Your instructions: Copy each entry below exactly.

--------------------------------

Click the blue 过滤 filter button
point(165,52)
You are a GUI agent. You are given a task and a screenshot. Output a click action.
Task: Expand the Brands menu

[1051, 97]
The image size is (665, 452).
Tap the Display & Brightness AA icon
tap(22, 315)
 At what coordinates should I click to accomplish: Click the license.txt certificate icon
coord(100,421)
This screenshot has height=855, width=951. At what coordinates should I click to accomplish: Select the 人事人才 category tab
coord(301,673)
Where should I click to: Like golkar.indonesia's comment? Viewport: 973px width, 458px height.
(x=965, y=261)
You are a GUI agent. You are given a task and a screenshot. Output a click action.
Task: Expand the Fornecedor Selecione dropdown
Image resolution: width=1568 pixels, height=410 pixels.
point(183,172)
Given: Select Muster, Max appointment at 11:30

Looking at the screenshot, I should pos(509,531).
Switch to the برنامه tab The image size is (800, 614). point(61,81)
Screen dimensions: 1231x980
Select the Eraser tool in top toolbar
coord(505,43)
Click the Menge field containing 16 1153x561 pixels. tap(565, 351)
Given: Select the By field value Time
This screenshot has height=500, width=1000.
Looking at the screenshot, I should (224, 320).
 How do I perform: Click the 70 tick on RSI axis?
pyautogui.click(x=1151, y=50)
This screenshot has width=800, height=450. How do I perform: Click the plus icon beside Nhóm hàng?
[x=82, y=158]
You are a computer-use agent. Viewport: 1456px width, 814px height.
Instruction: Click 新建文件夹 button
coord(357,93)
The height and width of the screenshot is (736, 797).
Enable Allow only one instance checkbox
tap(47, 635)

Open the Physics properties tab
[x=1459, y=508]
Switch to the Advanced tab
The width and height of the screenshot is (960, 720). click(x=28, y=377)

--------------------------------

Task result:
Click the blue 过滤 filter button
point(165,52)
You are a GUI agent. You are given a task and a screenshot. Output a click action.
Task: Expand the Brands menu

[1051, 97]
The image size is (665, 452).
Tap the Display & Brightness AA icon
tap(22, 315)
 At what coordinates should I click to accomplish: Click the license.txt certificate icon
coord(100,421)
This screenshot has height=855, width=951. At what coordinates should I click to accomplish: Select the 人事人才 category tab
coord(301,673)
Where should I click to: Like golkar.indonesia's comment? Viewport: 973px width, 458px height.
(x=965, y=261)
You are a GUI agent. You are given a task and a screenshot. Output a click action.
Task: Expand the Fornecedor Selecione dropdown
Image resolution: width=1568 pixels, height=410 pixels.
point(183,172)
Given: Select Muster, Max appointment at 11:30

Looking at the screenshot, I should pos(509,531).
Switch to the برنامه tab The image size is (800, 614). point(61,81)
Screen dimensions: 1231x980
Select the Eraser tool in top toolbar
coord(505,43)
Click the Menge field containing 16 1153x561 pixels. tap(565, 351)
Given: Select the By field value Time
This screenshot has height=500, width=1000.
Looking at the screenshot, I should (224, 320).
 How do I perform: Click the 70 tick on RSI axis?
pyautogui.click(x=1151, y=50)
This screenshot has width=800, height=450. How do I perform: Click the plus icon beside Nhóm hàng?
[x=82, y=158]
You are a computer-use agent. Viewport: 1456px width, 814px height.
Instruction: Click 新建文件夹 button
coord(357,93)
The height and width of the screenshot is (736, 797).
Enable Allow only one instance checkbox
tap(47, 635)

Open the Physics properties tab
[x=1459, y=508]
Switch to the Advanced tab
The width and height of the screenshot is (960, 720). click(x=28, y=377)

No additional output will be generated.